I have a master table which I am ingesting data to from a couple of source tables which I am not joining.
One of the tables doesn't have one of the columns so I want to insert Nulls into this column with an 'insert into' statement. To do this, I am trying to create a @missing_column
variable.
DECLARE @missing_column string IS NULL; // This does not work.

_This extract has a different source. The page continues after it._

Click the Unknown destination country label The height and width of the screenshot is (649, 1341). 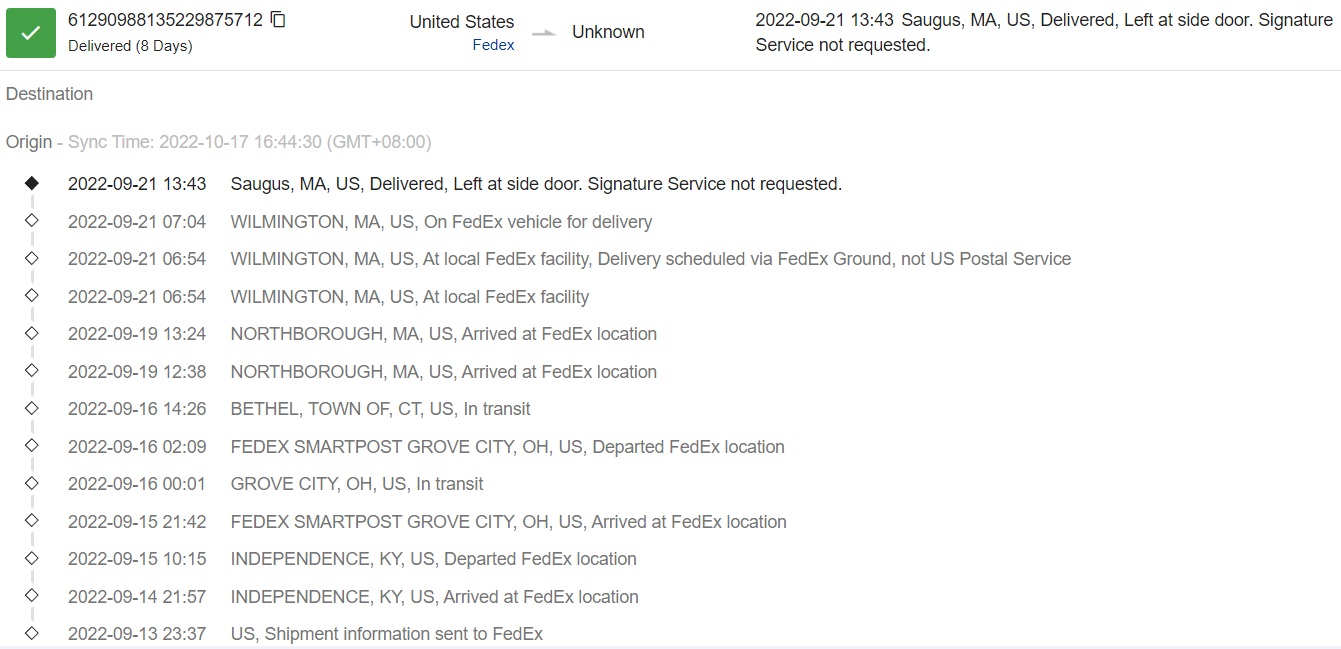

How would you recommend doing this? I know I can write the words "NULL" as a string and insert it as that. But that would not work for a column if it decimals.
U-SQL
uses the C# type system, so you need to define types and assign values using the C# syntax. This means you will need to use a nullable type and assign the correctly typed null
values:
Because string
is a nullable type already, you can simply use:
DECLARE @missing_column string = (string)null;
Though if you were trying to use a non-nullable type such as int
, you would need to specify the nullable version in your variable and table column:
DECLARE @missing_column int? = (int?)null;
The official documentation on U-SQL DECLARE
statements can be found here.
Having re-read your question, for your specific example you should just be able to ignore the missing column in your INSERT
statement. This will assign the values from the source table where assigned and leave the additional, unspecified target column null
. To to this, you will obviously need to have a nullable type in the table column per what I have written above:
Master table definition:
CREATE TABLE dbo.MasterTarget
(
Col1 Int,
Col2 string, // string is already nullable
Col3 DateTime?, // DateTime is not, so need to specify DateTime? that accepts null values
INDEX clx_Col1 CLUSTERED(Col1 ASC)
)
DISTRIBUTED BY HASH(Col1);
All column data load:
@src1 =
EXTRACT Col1 Int,
Col2 string,
Col3 DateTime
FROM "/SourceFile1.csv"
USING Extractors.Csv();
INSERT INTO dbo.MasterTarget
(
Col1,
Col2,
Col3
)
SELECT Col1,
Col2,
Col3
FROM @src1;
Missing column data load:
@src2 =
EXTRACT Col1 Int,
Col2 string
FROM "/SourceFile2.csv"
USING Extractors.Csv();
INSERT INTO dbo.MasterTarget
(
Col1,
Col2
)
SELECT Col1,
Col2
FROM @src2;